:: What you have to do ::
Print each record exactly, with no word added or removed.

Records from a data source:

◇ ◇ ◇ ◇

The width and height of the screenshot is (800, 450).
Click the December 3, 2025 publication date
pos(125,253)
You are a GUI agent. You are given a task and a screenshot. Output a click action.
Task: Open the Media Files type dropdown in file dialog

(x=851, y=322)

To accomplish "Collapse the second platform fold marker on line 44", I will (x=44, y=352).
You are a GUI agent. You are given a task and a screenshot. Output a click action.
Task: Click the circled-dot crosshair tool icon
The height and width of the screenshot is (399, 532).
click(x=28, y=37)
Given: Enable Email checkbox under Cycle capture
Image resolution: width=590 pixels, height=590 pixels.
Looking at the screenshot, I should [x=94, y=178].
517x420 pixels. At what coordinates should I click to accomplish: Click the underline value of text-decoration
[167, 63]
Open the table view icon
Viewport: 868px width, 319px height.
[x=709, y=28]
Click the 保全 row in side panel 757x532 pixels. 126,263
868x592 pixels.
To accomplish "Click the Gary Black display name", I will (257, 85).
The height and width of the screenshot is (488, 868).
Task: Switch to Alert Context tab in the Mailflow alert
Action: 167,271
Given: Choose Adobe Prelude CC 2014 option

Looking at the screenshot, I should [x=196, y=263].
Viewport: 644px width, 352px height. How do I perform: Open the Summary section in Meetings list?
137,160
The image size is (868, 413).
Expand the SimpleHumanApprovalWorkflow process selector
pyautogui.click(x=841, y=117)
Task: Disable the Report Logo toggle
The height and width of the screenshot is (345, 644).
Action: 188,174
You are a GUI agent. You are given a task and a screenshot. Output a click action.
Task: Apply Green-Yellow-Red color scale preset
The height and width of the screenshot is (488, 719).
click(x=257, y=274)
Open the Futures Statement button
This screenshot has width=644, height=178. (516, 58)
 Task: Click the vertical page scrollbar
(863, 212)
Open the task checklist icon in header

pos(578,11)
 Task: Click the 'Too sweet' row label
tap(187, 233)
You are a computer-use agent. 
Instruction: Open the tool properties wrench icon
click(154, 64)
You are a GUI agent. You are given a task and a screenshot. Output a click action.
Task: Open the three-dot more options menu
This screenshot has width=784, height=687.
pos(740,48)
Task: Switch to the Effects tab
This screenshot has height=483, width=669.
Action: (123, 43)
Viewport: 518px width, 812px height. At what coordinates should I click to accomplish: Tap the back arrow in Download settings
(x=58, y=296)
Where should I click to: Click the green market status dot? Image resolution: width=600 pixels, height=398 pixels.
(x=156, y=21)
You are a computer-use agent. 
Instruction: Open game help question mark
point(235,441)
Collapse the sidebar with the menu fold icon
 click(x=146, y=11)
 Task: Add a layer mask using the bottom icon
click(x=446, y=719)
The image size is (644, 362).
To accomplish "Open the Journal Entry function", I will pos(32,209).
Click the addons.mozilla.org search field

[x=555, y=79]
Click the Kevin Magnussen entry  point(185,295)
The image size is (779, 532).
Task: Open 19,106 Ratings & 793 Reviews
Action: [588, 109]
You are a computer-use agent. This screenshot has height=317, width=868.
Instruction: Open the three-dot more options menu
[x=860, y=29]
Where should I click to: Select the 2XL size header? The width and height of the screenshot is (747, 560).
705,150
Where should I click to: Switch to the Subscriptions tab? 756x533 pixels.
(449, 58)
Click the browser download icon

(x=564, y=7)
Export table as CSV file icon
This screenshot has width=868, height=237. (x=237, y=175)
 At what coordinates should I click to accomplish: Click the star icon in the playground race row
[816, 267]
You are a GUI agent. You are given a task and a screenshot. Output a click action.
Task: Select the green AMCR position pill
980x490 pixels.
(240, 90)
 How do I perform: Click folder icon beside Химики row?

◇ ◇ ◇ ◇

:: Response to the exercise ::
The width and height of the screenshot is (800, 450).
Click the December 3, 2025 publication date
pos(125,253)
You are a GUI agent. You are given a task and a screenshot. Output a click action.
Task: Open the Media Files type dropdown in file dialog

(x=851, y=322)

To accomplish "Collapse the second platform fold marker on line 44", I will (x=44, y=352).
You are a GUI agent. You are given a task and a screenshot. Output a click action.
Task: Click the circled-dot crosshair tool icon
The height and width of the screenshot is (399, 532).
click(x=28, y=37)
Given: Enable Email checkbox under Cycle capture
Image resolution: width=590 pixels, height=590 pixels.
Looking at the screenshot, I should [x=94, y=178].
517x420 pixels. At what coordinates should I click to accomplish: Click the underline value of text-decoration
[167, 63]
Open the table view icon
Viewport: 868px width, 319px height.
[x=709, y=28]
Click the 保全 row in side panel 757x532 pixels. 126,263
868x592 pixels.
To accomplish "Click the Gary Black display name", I will (257, 85).
The height and width of the screenshot is (488, 868).
Task: Switch to Alert Context tab in the Mailflow alert
Action: 167,271
Given: Choose Adobe Prelude CC 2014 option

Looking at the screenshot, I should [x=196, y=263].
Viewport: 644px width, 352px height. How do I perform: Open the Summary section in Meetings list?
137,160
The image size is (868, 413).
Expand the SimpleHumanApprovalWorkflow process selector
pyautogui.click(x=841, y=117)
Task: Disable the Report Logo toggle
The height and width of the screenshot is (345, 644).
Action: 188,174
You are a GUI agent. You are given a task and a screenshot. Output a click action.
Task: Apply Green-Yellow-Red color scale preset
The height and width of the screenshot is (488, 719).
click(x=257, y=274)
Open the Futures Statement button
This screenshot has width=644, height=178. (516, 58)
 Task: Click the vertical page scrollbar
(863, 212)
Open the task checklist icon in header

pos(578,11)
 Task: Click the 'Too sweet' row label
tap(187, 233)
You are a computer-use agent. 
Instruction: Open the tool properties wrench icon
click(154, 64)
You are a GUI agent. You are given a task and a screenshot. Output a click action.
Task: Open the three-dot more options menu
This screenshot has width=784, height=687.
pos(740,48)
Task: Switch to the Effects tab
This screenshot has height=483, width=669.
Action: (123, 43)
Viewport: 518px width, 812px height. At what coordinates should I click to accomplish: Tap the back arrow in Download settings
(x=58, y=296)
Where should I click to: Click the green market status dot? Image resolution: width=600 pixels, height=398 pixels.
(x=156, y=21)
You are a computer-use agent. 
Instruction: Open game help question mark
point(235,441)
Collapse the sidebar with the menu fold icon
 click(x=146, y=11)
 Task: Add a layer mask using the bottom icon
click(x=446, y=719)
The image size is (644, 362).
To accomplish "Open the Journal Entry function", I will pos(32,209).
Click the addons.mozilla.org search field

[x=555, y=79]
Click the Kevin Magnussen entry  point(185,295)
The image size is (779, 532).
Task: Open 19,106 Ratings & 793 Reviews
Action: [588, 109]
You are a computer-use agent. This screenshot has height=317, width=868.
Instruction: Open the three-dot more options menu
[x=860, y=29]
Where should I click to: Select the 2XL size header? The width and height of the screenshot is (747, 560).
705,150
Where should I click to: Switch to the Subscriptions tab? 756x533 pixels.
(449, 58)
Click the browser download icon

(x=564, y=7)
Export table as CSV file icon
This screenshot has width=868, height=237. (x=237, y=175)
 At what coordinates should I click to accomplish: Click the star icon in the playground race row
[816, 267]
You are a GUI agent. You are given a task and a screenshot. Output a click action.
Task: Select the green AMCR position pill
980x490 pixels.
(240, 90)
 How do I perform: Click folder icon beside Химики row?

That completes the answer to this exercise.